In a state where the cost of living is unbearably high to begin with, any kind of pay disparity — especially one tied to gender — is too much.

It’s been estimated that at the current rate of progress, the gender wage gap will close in 2105. That’s not a typo. But even if the gender wage gap was eliminated, women in the workplace face even more hurdles.

Women also face the challenge of advancement in their careers. Nationally, less than 29% are executives, according to AAUW’s 2016 study, “Barriers and Bias: The Status of Women in Leadership.” The numbers are even worse for women of color, comprising less than 4% of executives and managers.

This is why just addressing the gender wage gap isn’t enough. Women need to take the issues of wage equity and representation in upper management as intertwined and symbiotic.

Hawaii’s made progress in addressing the wage gap through recently passed laws that allow employees to talk about how much they make without fear of retaliation or ask for salary history.

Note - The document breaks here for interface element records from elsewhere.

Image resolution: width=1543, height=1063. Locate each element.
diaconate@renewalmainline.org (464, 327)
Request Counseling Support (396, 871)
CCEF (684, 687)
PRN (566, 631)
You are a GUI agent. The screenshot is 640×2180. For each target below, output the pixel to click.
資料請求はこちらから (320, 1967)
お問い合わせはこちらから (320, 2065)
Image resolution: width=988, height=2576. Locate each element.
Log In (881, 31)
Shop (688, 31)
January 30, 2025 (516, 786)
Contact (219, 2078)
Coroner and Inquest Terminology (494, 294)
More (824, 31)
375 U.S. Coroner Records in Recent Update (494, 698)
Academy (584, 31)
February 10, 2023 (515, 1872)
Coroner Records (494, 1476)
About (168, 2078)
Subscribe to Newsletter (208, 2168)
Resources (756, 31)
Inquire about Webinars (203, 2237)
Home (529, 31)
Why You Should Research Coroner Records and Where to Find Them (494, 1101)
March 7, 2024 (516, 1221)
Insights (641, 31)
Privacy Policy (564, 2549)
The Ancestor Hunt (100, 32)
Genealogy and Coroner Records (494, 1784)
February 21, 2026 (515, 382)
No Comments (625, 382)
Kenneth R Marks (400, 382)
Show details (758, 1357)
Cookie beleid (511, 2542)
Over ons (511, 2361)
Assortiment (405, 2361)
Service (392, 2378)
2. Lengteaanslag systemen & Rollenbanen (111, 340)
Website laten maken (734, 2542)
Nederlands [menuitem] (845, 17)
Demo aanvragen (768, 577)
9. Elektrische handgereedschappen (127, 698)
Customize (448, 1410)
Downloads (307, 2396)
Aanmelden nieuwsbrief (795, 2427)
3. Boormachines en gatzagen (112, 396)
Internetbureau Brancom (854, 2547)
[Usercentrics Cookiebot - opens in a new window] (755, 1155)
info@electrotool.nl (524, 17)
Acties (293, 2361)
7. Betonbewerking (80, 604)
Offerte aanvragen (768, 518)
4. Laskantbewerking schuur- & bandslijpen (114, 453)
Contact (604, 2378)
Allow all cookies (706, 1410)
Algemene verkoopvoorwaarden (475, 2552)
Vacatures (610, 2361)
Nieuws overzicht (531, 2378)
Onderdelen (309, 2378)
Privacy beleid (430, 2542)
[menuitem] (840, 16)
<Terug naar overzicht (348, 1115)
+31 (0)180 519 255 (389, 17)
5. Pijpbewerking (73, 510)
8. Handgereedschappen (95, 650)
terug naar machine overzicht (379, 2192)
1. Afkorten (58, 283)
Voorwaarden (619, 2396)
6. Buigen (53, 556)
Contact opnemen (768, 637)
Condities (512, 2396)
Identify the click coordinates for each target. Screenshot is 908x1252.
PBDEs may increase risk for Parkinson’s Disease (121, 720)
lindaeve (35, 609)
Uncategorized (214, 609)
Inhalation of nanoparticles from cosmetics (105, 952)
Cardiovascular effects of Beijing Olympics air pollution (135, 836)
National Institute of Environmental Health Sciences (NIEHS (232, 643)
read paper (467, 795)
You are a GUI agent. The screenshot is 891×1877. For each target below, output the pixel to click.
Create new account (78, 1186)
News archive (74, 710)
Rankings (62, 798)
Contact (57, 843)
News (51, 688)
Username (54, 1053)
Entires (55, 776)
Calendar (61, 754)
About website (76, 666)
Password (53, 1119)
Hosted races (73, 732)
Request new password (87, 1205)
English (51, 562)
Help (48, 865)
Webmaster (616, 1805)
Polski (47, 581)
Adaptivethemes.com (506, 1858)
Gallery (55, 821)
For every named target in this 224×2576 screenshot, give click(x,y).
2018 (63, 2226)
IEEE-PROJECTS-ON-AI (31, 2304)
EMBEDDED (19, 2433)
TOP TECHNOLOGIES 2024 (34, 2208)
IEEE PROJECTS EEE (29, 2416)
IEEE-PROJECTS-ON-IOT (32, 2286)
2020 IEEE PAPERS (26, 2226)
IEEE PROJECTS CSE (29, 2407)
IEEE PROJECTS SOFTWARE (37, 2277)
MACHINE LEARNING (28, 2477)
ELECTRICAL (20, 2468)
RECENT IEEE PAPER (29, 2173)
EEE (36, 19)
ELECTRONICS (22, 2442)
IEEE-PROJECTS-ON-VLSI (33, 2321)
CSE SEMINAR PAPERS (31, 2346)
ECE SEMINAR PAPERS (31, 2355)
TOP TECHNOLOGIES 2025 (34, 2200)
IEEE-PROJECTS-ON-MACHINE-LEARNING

But C-level executives shouldn’t just pat their backs and call it a day. They must examine their employee pool and their management teams and take an honest look at their policies regarding pay and advancement. Even companies with corporate cultures that think of themselves as progressive have implicit bias that underpays women and holds them back from contributing fully as senior management members.

Researchers have found stereotypes associated with leadership are overwhelmingly masculine and this shapes subconscious promotion decisions that skew toward men, even if people claim to have no bias toward which gender is in charge.

Grooming the next generation of leaders is always an important responsibility of any company’s leadership. But in many cases the continuing education for additional training and certification overlooks women. The opportunity to attend important networking events like conferences and conventions, which help build the professional relationships so important to becoming an effective corporate leader, often go to men.

I am lucky to work in theater production. I’ve worked as a volunteer, a child actor wrangler, line prompter, set changer, props designer, box office manager, officer manager and now assistant executive director.

It’s a profession I feel passionate about. However, I’m even luckier to have worked for people, and to continue to work for people, who recognize the contributions I bring to my job and nurture my potential with management responsibilities.

The faith and opportunities my superiors have shown me and given me in my career are true blessings. However, I do realize that many women, who are deserving of being managers or executives, are often overlooked.

Companies across Hawaii should ask themselves if they are doing enough to give the women in their organizations the opportunity to reach their full professional potential.